▸ REQUIREMENT: Pick out every line in the records that contains the word "height", and copy each one in full. Only matches with the same letter case count.

■ ■ ■ ■ ■ ■ ■

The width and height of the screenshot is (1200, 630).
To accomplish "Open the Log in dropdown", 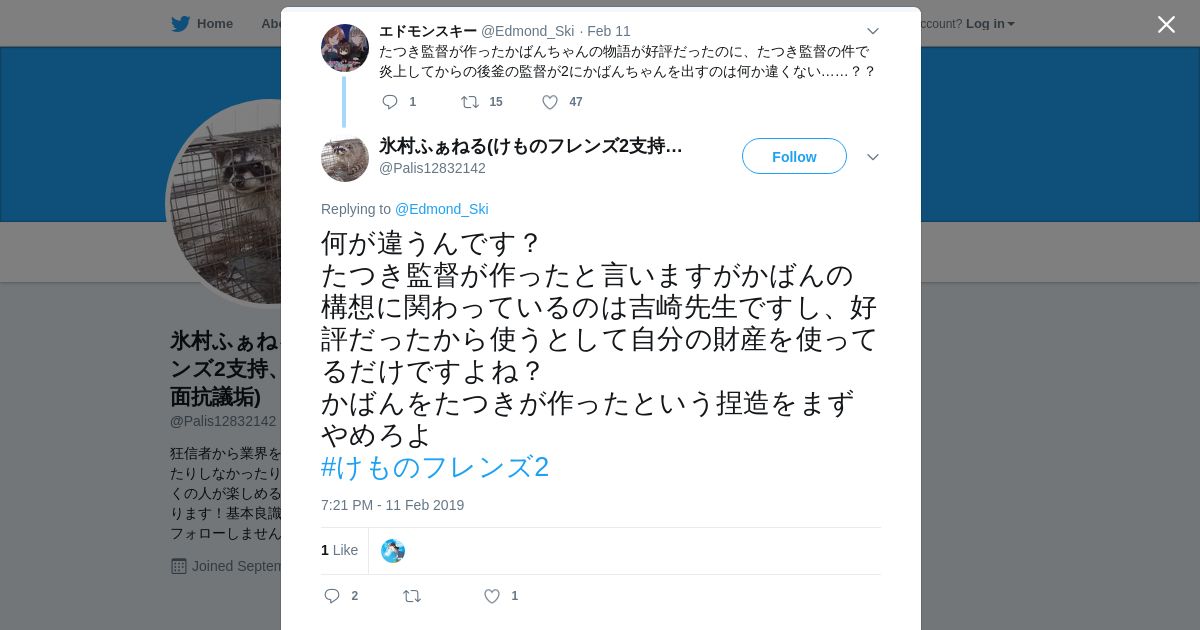I will [990, 24].

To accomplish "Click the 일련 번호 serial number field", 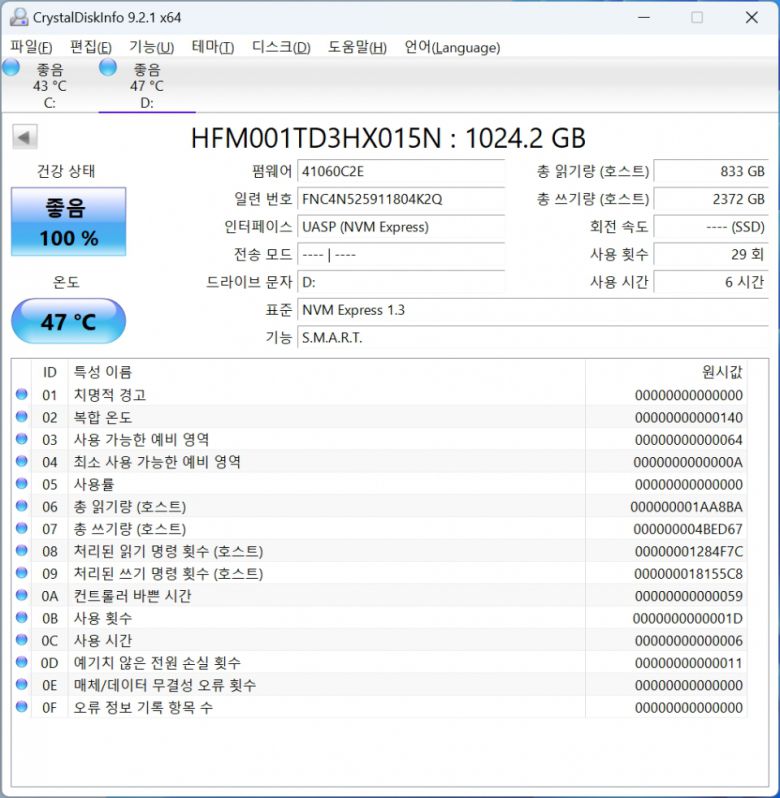I will click(401, 199).
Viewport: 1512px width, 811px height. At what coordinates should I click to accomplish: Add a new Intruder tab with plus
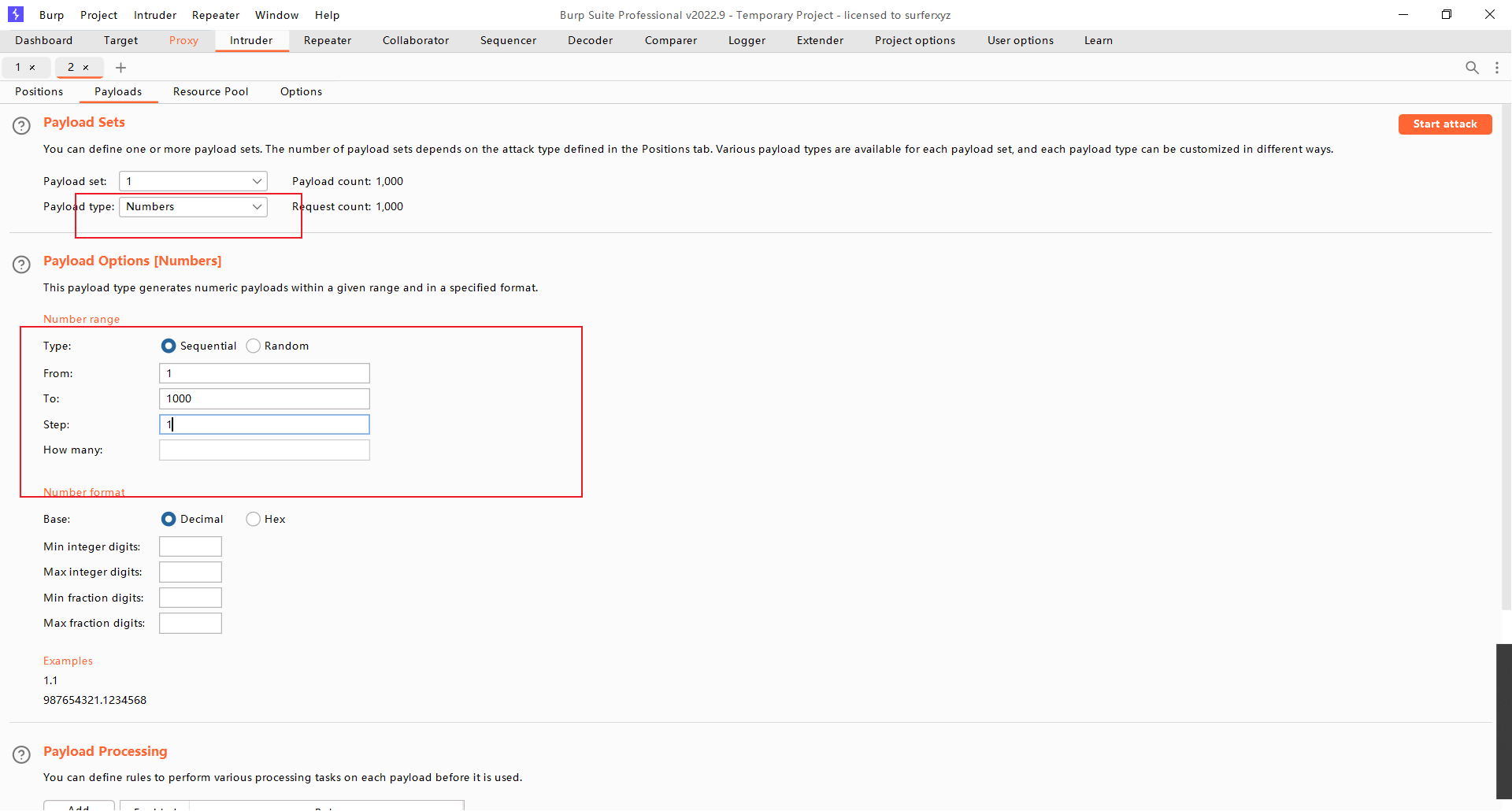tap(120, 68)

■ ■ ■ ■ ■ ■ ■

▸ EXERCISE RESPONSE:
The width and height of the screenshot is (1200, 630).
Viewport: 1512px width, 811px height. At what coordinates should I click to accomplish: Add a new Intruder tab with plus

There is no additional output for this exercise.